Sarei felice di lavorare negli Stati Uniti ma come attore europeo, perché mi sento tale, un po’ come è capitato a Cassel. Per me il massimo sarebbe fare un film della Nouvelle Vague, anche se so che non è più possibile. Da ragazzo volevo essere Antoine Doinel, credo di aver visto 30 volte I 400 colpi.
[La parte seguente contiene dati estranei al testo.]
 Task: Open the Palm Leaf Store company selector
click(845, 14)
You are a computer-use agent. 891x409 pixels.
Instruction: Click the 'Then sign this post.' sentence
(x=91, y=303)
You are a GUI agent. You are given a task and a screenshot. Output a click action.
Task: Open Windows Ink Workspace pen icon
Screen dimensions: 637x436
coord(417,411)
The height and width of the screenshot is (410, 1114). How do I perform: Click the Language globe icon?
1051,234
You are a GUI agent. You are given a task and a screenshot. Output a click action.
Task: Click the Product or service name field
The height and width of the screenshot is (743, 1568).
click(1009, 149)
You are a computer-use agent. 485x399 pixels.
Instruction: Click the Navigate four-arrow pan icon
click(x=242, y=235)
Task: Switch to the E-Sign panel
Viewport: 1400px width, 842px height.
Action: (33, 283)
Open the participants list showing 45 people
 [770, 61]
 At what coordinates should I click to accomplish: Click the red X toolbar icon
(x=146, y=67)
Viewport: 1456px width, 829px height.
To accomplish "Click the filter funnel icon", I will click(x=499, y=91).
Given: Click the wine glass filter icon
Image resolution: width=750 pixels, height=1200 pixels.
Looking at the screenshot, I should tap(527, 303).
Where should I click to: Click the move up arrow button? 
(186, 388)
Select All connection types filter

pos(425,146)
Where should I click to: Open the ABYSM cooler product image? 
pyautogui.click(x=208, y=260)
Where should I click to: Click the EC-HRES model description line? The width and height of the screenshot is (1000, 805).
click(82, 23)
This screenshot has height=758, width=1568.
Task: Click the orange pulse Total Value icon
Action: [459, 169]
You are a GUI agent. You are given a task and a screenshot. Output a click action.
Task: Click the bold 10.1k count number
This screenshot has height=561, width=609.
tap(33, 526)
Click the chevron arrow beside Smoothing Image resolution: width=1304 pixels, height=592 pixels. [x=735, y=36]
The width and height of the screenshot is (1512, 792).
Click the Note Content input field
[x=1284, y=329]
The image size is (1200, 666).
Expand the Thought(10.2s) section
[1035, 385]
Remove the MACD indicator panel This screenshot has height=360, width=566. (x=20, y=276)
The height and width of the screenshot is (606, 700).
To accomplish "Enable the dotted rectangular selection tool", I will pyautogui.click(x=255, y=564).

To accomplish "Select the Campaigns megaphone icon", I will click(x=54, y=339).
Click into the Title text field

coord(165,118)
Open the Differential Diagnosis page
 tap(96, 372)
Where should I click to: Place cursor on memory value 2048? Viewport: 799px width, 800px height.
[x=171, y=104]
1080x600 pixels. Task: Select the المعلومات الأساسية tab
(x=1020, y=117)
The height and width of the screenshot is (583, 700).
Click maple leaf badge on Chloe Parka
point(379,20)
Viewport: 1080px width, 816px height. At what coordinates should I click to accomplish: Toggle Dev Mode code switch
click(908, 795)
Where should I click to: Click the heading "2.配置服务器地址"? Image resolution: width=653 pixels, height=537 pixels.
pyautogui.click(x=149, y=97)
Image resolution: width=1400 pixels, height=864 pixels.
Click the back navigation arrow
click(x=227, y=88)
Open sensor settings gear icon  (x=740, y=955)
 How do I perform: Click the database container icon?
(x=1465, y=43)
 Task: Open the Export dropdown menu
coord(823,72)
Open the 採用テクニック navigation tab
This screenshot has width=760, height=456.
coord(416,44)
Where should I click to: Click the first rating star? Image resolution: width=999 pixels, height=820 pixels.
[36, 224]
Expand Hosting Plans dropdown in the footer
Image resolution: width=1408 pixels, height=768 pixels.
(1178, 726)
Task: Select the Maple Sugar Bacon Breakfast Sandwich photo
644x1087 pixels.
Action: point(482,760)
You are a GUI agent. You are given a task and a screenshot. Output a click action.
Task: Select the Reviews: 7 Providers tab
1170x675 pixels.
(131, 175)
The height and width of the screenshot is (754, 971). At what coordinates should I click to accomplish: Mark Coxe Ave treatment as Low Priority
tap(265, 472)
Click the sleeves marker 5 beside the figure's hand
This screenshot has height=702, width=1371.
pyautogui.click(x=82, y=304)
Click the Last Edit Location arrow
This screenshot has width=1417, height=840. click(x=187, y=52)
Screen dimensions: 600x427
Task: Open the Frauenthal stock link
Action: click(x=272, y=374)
Qual è il cinema italiano che predilige?

A Ciambra di Jonas Carpignano è un film eccezionale, lo dovrebbero vedere tutti. Infatti, Martin Scorsese se ne è accorto e l’ha prodotto. Eppure da noi è stato pochissimo in sala. Roberto Minervini è un altro autore bravissimo. Cosa hanno in comune? Riescono a fermare il qui e ora, il momento evanescente, ti fanno arrivare una secchiata di vita. Ma sono anche fan di Virzì, Sollima e Garrone. E penso che Call me by your name sia un grandissimo film.

A cosa sta lavorando?

Sto girando una serie diretta da Tavarelli con Maya Sansa, Alessandro Gassmann e Massimo De Francovich. Poi sta per uscire il film che ho fatto con Eros Puglielli, Nevermind, una commedia nera con Paolo Sassanelli, Giulia Michelini e Massimo Poggio, per me Puglielli è un genio come aveva dimostrato già con i suoi primi film Dorme e Il pranzo onirico, se fosse stato in Francia l’avrebbero osannato. In autunno girerò due opere prime di Marco Bocci e di Mauro Meconi. E infine ho in programma una serie con Ciarrapico e Vendruscolo, quelli di Boris.